How about something new for your Nintendo Switch collection? If you haven’t already heard about this little indie gem, here’s a The Touryst Switch review for your reading pleasure.
Do you remember the days where you could explore the world we live in rather than watch it through Netflix? Travel is on lockdown, but that doesn’t mean you can’t still go on holiday. On the Nintendo Switch, that is.
The Touryst, from Shin’en, has to be the greatest protagonist of all-time sporting a Hawaiian (or Okinawan) shirt since… Kiryu, in this delicious Shangri-la of pixelated bliss.
The Touryst Switch Review
It’s been some time since I first played The Touryst, but every once in a while, I like to revisit it as a form of escapism. Not blessed with an open world on par with The Witcher 3, it makes up for it when it comes to doing your own thing. The activities in the game are simple, occasionally ball-busting, but mostly therapeutic.
You play the tourist of the title, correct spelling, but have no name. I called mine Thomas Sullivan, after another alumni member of the Hawaiian shirt brigade. He’s a bit of a silent hero, flying the flag for dapper tourist gentlemen everywhere.
Upon your arrival, there’s not much to do other than relax. The Touryst doesn’t judge, so you can happily enter other holidaymaker’s rooms and mess with their stuff, or pick a sunbed and swaddle up next to an unsuspecting holidaymaker to soak up some rays.

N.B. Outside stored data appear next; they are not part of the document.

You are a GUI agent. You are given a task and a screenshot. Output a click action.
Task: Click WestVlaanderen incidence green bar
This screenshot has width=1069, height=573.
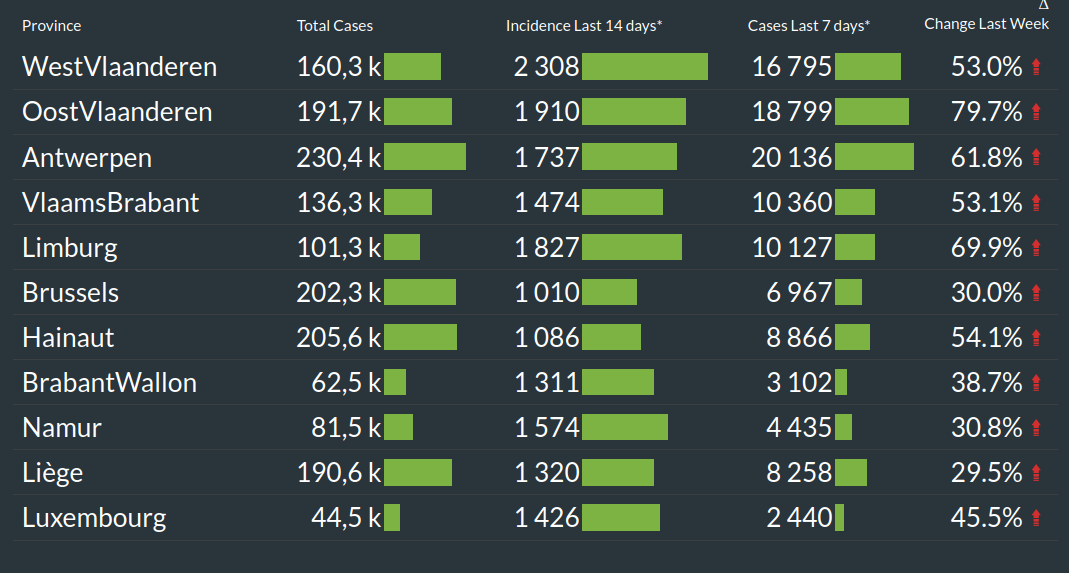coord(645,67)
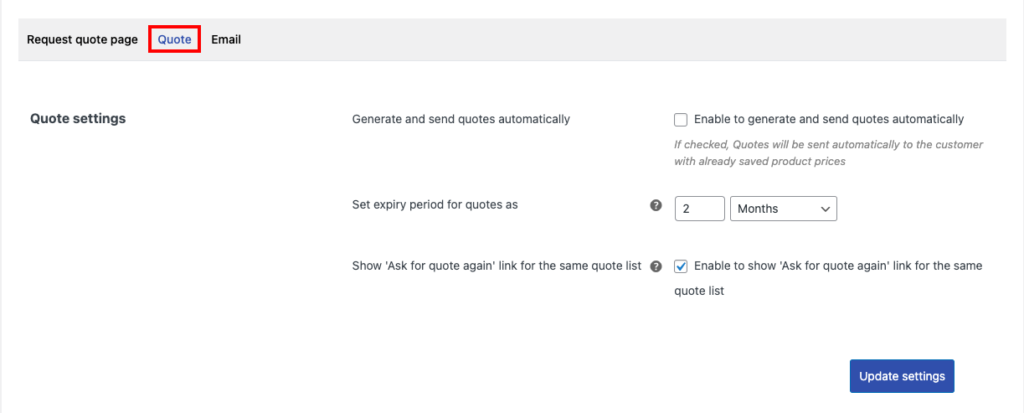Click the 'Quote settings' section heading
Image resolution: width=1024 pixels, height=413 pixels.
tap(78, 119)
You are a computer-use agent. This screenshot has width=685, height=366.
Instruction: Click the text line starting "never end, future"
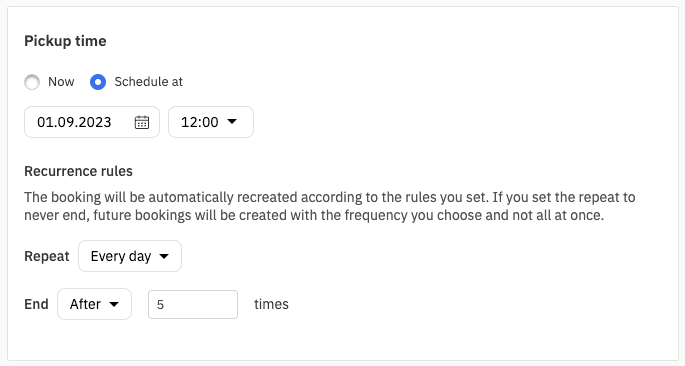[x=314, y=215]
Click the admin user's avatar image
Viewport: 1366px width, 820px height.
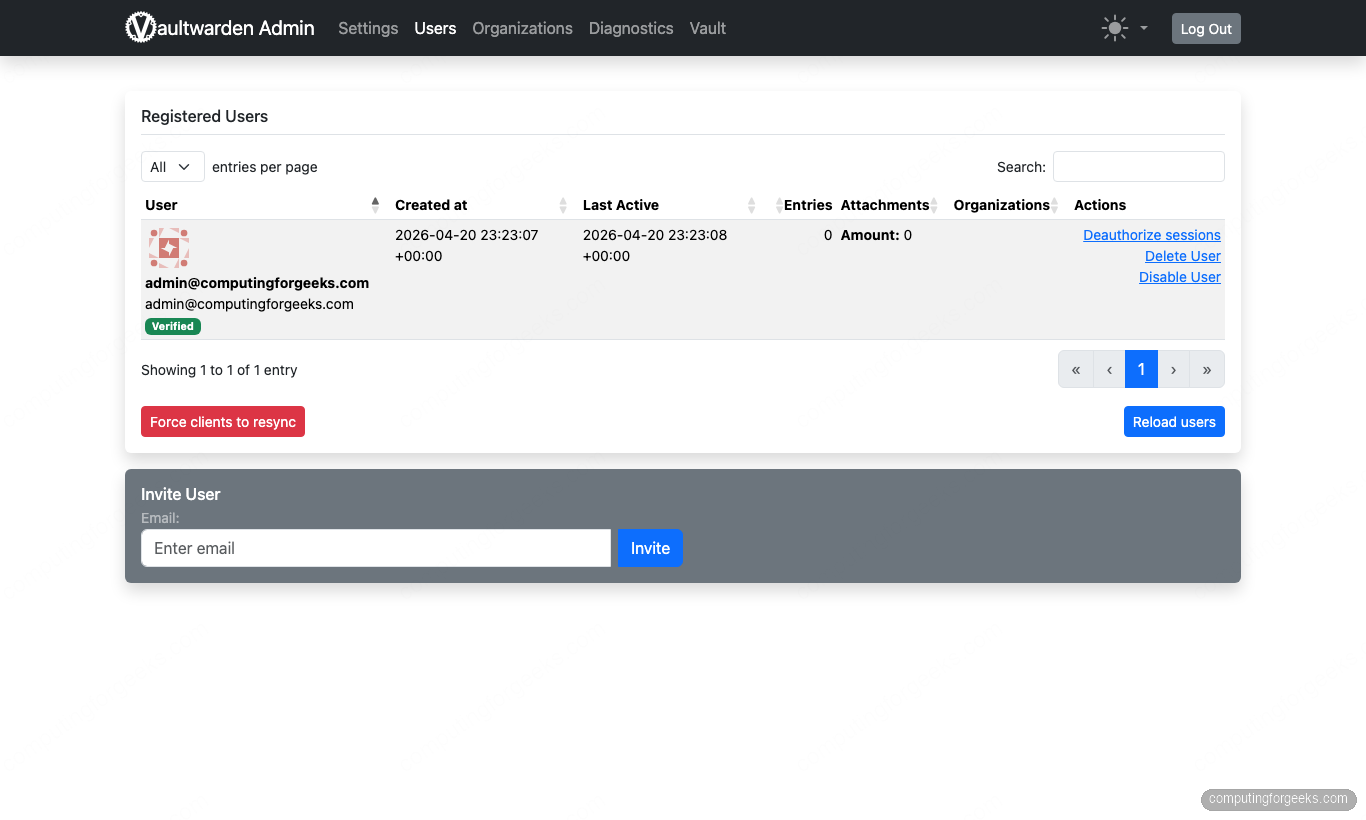point(168,248)
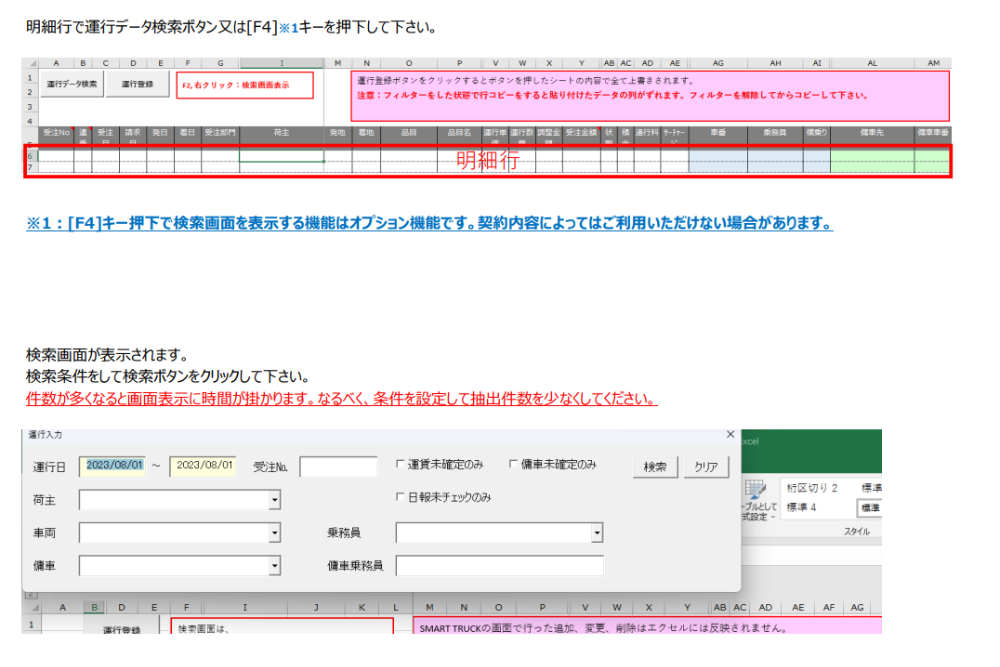Select the 荷主 cell in the 明細行
Image resolution: width=1000 pixels, height=667 pixels.
pos(281,156)
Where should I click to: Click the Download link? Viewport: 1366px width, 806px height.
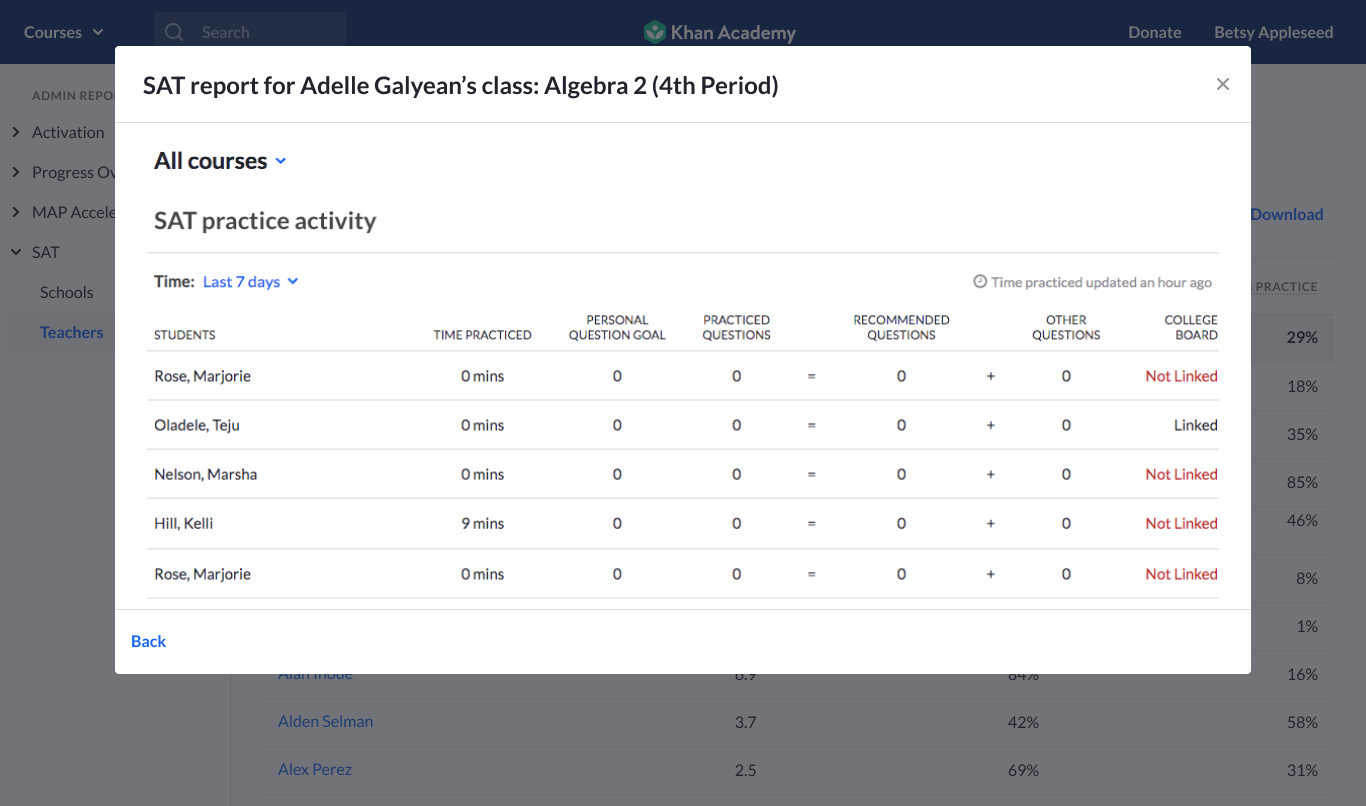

After a minute or so’s worth of an island round trip, you find that the shopkeeper will give you a free brochure that enables you to learn a new skill. When you jump, because that’s what holidaymakers like to do, you can hang on to ledges and pull yourself off – up.
Avoiding The Touryst Traps
With your new skill, why now scale the local monument? Once you reach the summit, you’ll notice some floor switches that have an uncanny resemblance to a nearby garden. Mimic the pattern, and you enter a new world for The Touryst.
Inside is a fellow tourist/adventurer who informs you of a plethora of local monuments. Like a geologist-type Pokémon hunter, you gotta catch/find ’em all and reveal the secrets. Each monument features tile-based puzzles, the triggering of switches, and perhaps outwitting its resident guardian.
These encounters can be challenging enough, but it’s the platforming that’s the killer. The tourist is carefree with regards to health, probably eating battered Mars bars for brekkie. Sure, he’ll die if falling into an abyss, but you have unlimited attempts. Not that the puzzles reset if you leave, which may or may not have had me cursing in ancient tongues.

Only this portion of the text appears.